Shear-rate nonanalyticity in simple liquids (Q1098693)

A non-equilibrium thermodynamic theory of shear relaxation in a small subvolume of a simple liquid introduces the volume, temperature, particle number, traceless elastic shearing strain \(\sigma^{\dag}_{ij}\), and the volume fraction \(\zeta\), of locally-dilated spherical regions as internal state variables. From the Gibbs equation and integrability condition for the Helmholtz function, one can calculate the terms in the thermodynamic pressure and internal energy which are of order \((\zeta - \zeta_ 0)\sigma^ 2\), with \(\zeta_ 0\) the equilibrium \(\zeta\) and \(\sigma\) the non-zero off-diagonal component of \(\sigma^{\dag}_{ij}\). Into these terms are substituted steady-state asymptotic solutions at high shear-rate, C, of the thermodynamic phenomenological rate equations.
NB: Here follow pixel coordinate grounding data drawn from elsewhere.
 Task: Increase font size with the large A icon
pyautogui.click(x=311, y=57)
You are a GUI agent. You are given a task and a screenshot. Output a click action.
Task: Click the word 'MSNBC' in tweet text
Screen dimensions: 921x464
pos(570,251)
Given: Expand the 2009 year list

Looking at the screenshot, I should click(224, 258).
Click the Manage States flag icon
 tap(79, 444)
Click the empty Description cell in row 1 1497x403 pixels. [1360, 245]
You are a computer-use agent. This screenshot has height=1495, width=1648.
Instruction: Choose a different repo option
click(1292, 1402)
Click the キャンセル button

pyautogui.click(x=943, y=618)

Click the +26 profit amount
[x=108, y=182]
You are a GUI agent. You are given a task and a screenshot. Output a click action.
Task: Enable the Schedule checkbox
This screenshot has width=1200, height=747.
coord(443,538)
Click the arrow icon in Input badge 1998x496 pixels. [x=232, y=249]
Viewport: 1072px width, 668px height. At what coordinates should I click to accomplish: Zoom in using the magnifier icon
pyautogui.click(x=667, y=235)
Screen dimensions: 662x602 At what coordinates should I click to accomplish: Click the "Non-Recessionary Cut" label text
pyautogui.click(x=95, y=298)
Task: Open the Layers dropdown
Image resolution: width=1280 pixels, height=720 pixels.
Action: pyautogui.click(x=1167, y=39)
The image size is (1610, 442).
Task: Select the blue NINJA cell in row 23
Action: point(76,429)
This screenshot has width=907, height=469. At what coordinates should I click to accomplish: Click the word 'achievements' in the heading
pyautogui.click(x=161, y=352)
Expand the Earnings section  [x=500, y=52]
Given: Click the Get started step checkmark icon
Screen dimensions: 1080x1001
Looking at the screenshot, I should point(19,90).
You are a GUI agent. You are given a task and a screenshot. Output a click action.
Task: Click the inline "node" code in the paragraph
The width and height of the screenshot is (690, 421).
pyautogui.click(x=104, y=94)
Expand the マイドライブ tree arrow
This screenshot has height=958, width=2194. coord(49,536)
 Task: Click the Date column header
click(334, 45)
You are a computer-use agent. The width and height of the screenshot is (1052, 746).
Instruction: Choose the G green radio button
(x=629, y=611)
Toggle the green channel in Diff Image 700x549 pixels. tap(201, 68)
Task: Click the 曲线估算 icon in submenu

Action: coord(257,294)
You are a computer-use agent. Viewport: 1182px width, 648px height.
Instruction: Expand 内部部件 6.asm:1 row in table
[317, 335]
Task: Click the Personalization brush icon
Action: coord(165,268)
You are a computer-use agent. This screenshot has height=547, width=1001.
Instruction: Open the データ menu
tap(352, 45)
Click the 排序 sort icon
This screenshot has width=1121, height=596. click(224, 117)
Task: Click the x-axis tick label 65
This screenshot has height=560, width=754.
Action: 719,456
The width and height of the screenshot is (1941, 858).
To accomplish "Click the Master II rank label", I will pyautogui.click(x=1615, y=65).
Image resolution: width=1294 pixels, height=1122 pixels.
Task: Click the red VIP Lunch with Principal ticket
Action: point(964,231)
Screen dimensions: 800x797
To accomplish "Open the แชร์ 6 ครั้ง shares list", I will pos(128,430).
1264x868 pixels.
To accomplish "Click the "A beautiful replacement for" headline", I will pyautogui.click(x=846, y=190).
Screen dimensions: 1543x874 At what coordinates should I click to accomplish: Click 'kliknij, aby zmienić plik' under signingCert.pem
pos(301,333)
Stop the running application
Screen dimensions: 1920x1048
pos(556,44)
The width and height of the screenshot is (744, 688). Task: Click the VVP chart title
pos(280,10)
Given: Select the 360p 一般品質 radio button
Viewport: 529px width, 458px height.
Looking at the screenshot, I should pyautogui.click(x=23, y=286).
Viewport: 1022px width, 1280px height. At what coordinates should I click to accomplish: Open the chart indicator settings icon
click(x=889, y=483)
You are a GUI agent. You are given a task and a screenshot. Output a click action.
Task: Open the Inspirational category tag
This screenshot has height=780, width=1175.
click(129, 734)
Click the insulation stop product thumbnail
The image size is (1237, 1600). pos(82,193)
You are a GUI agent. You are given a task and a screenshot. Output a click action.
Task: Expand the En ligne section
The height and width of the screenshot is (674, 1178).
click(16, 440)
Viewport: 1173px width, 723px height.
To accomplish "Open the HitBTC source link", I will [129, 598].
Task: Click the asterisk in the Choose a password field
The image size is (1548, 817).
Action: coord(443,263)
The steady-state solution exhibits bifurcation, and some of the possible steady states, with \(\zeta -\zeta_ 0<0\), predicts the \(O(C^{3/2})\) nonanalyticity seen in molecular dynamics simulations by \textit{H. J. M. Hanley} and \textit{D. J. Evans} [J. Chem. Phys. 76, 3226 ff (1982)]. The predicted signs and orders-of-magnitude also agree with computer studies. One can also predict the \(C^{1/2}\)-dependence in the non-Newtonian viscosity.